(Crédit: unité du porte-parole de la police israélienne)

Le fléau des incendies de forêt

En Israël, les forêts représentent environ 7% du territoire. C’est peu en proportions, mais c’est beaucoup quand on sait que le pays recense en moyenne un millier d’incendies de forêt chaque année, qui détruisent 2% de surface forestière par an. Comme ceux qui ont touché mercredi les environs de Jérusalem, ces feux surviennent le plus souvent au début de l’été et à la fin de l’automne, les deux périodes les plus sèches de l’année et celles où le feu se propage le plus rapidement.

Comme partout ailleurs, ces feux de forêt ne se déclenchent pas par combustion spontanée. Ce genre de cas est rarissime. Ce sont plutôt des incendies provoqués par l’homme, qu’il s’agisse de négligence, d’accident ou d’acte volontaire. On se souvient du terrible incendie du Carmel, près de Haïfa, en décembre 2010, qui avait fait 44 morts et détruit plus de 5.000 hectares de forêts. A l’époque, on avait dénoncé un équipement obsolète et des services en sous-effectifs par manque de budget, pour répondre à la menace du feu. Il avait d’ailleurs fallu faire appel à l’aide internationale et trois jours d’efforts, pour venir à bout de l’incendie.

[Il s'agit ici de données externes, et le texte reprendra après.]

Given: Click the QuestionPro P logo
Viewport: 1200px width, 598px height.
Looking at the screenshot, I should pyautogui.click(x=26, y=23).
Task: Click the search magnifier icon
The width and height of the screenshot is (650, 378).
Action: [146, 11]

Depuis, Israël a adopté une nouvelle doctrine de lutte contre les feux de forêt et la création d’une escadrille de l’aviation de Tsahal, dédiée à la lutte contre les incendies. Et le ministère de la Sécurité intérieure s’est dotée d’un service de prévision d’incendie, qui prend en compte les données météorologiques, topographiques, d’hygrométrie, la cartographie des sites sensibles, des dépôts de produits inflammables ou des décharges, et qui permettent de déterminer les zones les plus à risque.

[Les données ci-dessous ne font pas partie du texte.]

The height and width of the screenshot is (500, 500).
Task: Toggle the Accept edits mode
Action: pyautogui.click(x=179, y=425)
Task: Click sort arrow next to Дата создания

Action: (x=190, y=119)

Depuis, d’autres vagues d’incendies ont touché Israël, notamment en 2016 et en 2019, mais heureusement pas dans les mêmes proportions que la catastrophe du Carmel. Il n’en reste pas moins que les zones forestières restent extrêmement vulnérables. Avant les incendies de mercredi, au moins deux autres feux avaient touché la région de Jérusalem depuis le début du mois de juin. Le plus souvent, ils sont causés par la négligence, un mégot de cigarette ou un barbecue mal éteint, voire un feu de déchets dans des zones interdites. Ensuite, la sécheresse et le vent suffisent à propager des braises et à incendier des hectares de végétation.

Et il faut aussi évoquer bien sûr les incendies volontaires, le plus souvent de nature terroriste. Cela a déjà été le cas autour de Jérusalem, mais surtout dans toute la zone du pourtour de Gaza, où les localités frontalières du territoire côtier palestinien sont la cible depuis trois ans de lancers de ballons incendiaires. Ces attaques ont détruit des dizaines d’hectares de parcs naturels de l’ouest du Néguev, mais aussi de récoltes, causant de graves dommages aux agriculteurs de la région. Depuis, le KKL et les pompiers ont déployé tout un dispositif de guet pour détecter et alerter sur tous les départs de feu, avant leur propagation. Mais l’arme des ballons piégés continue d’être utilisée par les terroristes de Gaza, même si le nombre des attaques a considérablement réduit.

Cela dit, les conditions et le changement climatiques rendent Israël très vulnérable aux feux de forêt et de broussailles, et vont nécessiter des moyens et des efforts supplémentaires pour lutter contre le phénomène.